Education systems around the world are widening access. Whether through scholarship programs, quota systems, or revised national policies, the goal is clear: more learners from more backgrounds must be brought into the fold. In Vietnam, for example, the Ministry of Education is pursuing the universalisation of upper secondary education. In the UK, the Office for Students has set ambitious targets to increase participation among all students.
This shift is not only ethically sound but economically strategic. As highlighted in Eduettu’s Global Education Trends 2025, countries that invest in equitable access are more resilient, innovative, and better prepared for the demands of a changing global economy.
The Excellence Imperative
As the doors open wider, new challenges emerge.
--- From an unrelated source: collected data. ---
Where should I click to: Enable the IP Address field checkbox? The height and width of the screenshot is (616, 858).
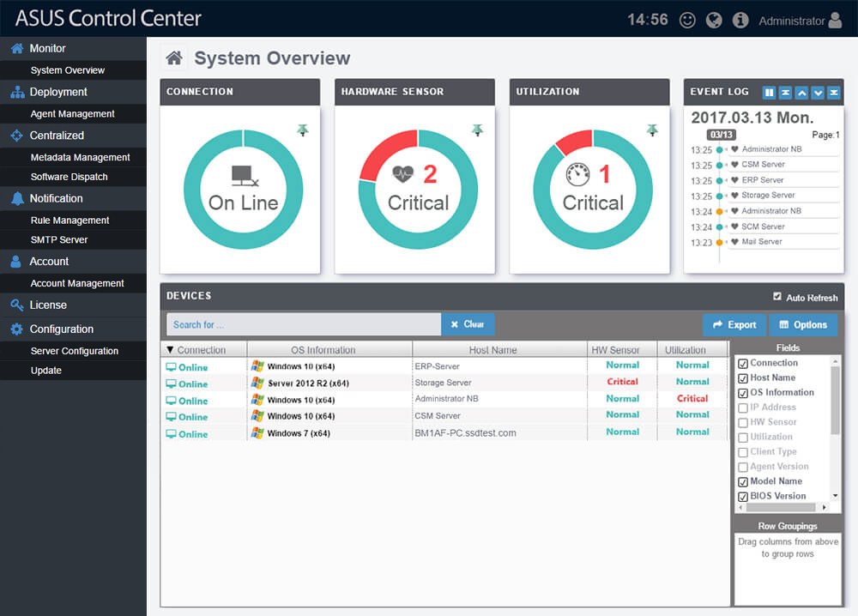pyautogui.click(x=741, y=407)
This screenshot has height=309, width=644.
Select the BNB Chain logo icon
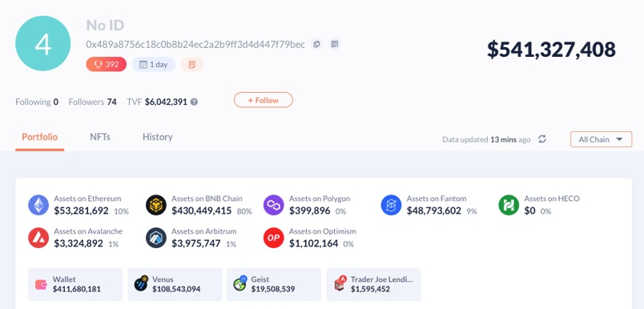coord(156,205)
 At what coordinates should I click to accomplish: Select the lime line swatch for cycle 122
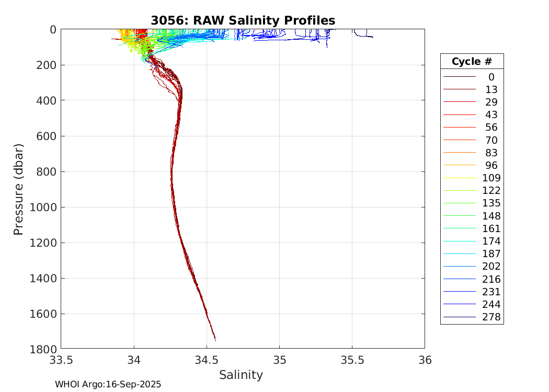click(x=459, y=191)
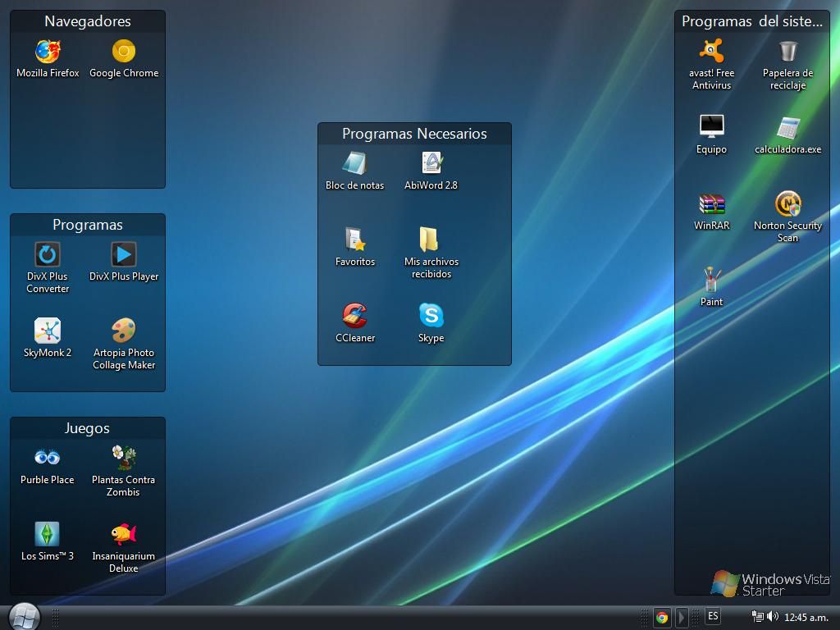The image size is (840, 630).
Task: Open the ES language selector in taskbar
Action: pos(713,616)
Institutions must now retain, support, and graduate increasingly diverse cohorts — often without proportional increases in funding or staffing. In highly competitive systems, such as those in Singapore, South Korea, or the UK, the fear is clear: Will quality decline?
Concerns around grade inflation, diluted curricula, and academic burnout among faculty are widespread. A 2023 OECD policy brief warned that without structural investment, widening access risks becoming symbolic rather than transformative. The Brookings Institution goes further, identifying a common “quality-equity trade-off” where poorly implemented reforms compromise both goals.
What Are We Measuring?
But perhaps the most dangerous idea of all is that we must choose between access and excellence. In truth, the two are deeply connected. High-performing education systems like Finland, Canada, and Singapore demonstrate that when designed well, equity enhances performance. Finland’s reduced emphasis on testing and stronger trust in teachers has resulted in both high achievement and low inequality. Singapore’s reforms, such as Teach Less, Learn More, embrace differentiated instruction while maintaining high standards.
A more useful question than “access or excellence?” is “what do we mean by excellence in the first place?” In too many systems, excellence is narrowly defined: test scores, university admissions, league tables. But these metrics often reflect performance.
True excellence should reflect a system’s ability to bring out the best in all students — not just a select few. Eduettu’s article on teacher professionalism argues that teacher quality is a more powerful driver of student outcomes than any admission policy. If we shift the spotlight from who gets in to what happens inside the classroom, we find better answers.
Models That Bridge the Divide
There are models emerging worldwide that actively pursue both goals. New Zealand’s Māori success frameworks integrate indigenous perspectives into national measures of achievement. In Canada, tiered interventions and community-school models support student diversity without compromising standards. UNESCO’s Futures of Education calls for systems that are inclusive, human-centered, and future-focused — resisting outdated binaries of who belongs and who performs.
At the policy level, the move toward whole-system thinking is gaining ground. This includes not only changes in curriculum and pedagogy but redesigning assessments, rethinking school accountability, and investing in the well-being of both learners and teachers.
As widening participation becomes the norm, not the exception, education systems must evolve beyond access as an endpoint. This means reimagining curricula that reflect lived realities, training teachers for inclusive classrooms, and embedding support mechanisms that ensure all students can thrive — not just survive. Access is the doorway. Excellence must be the journey.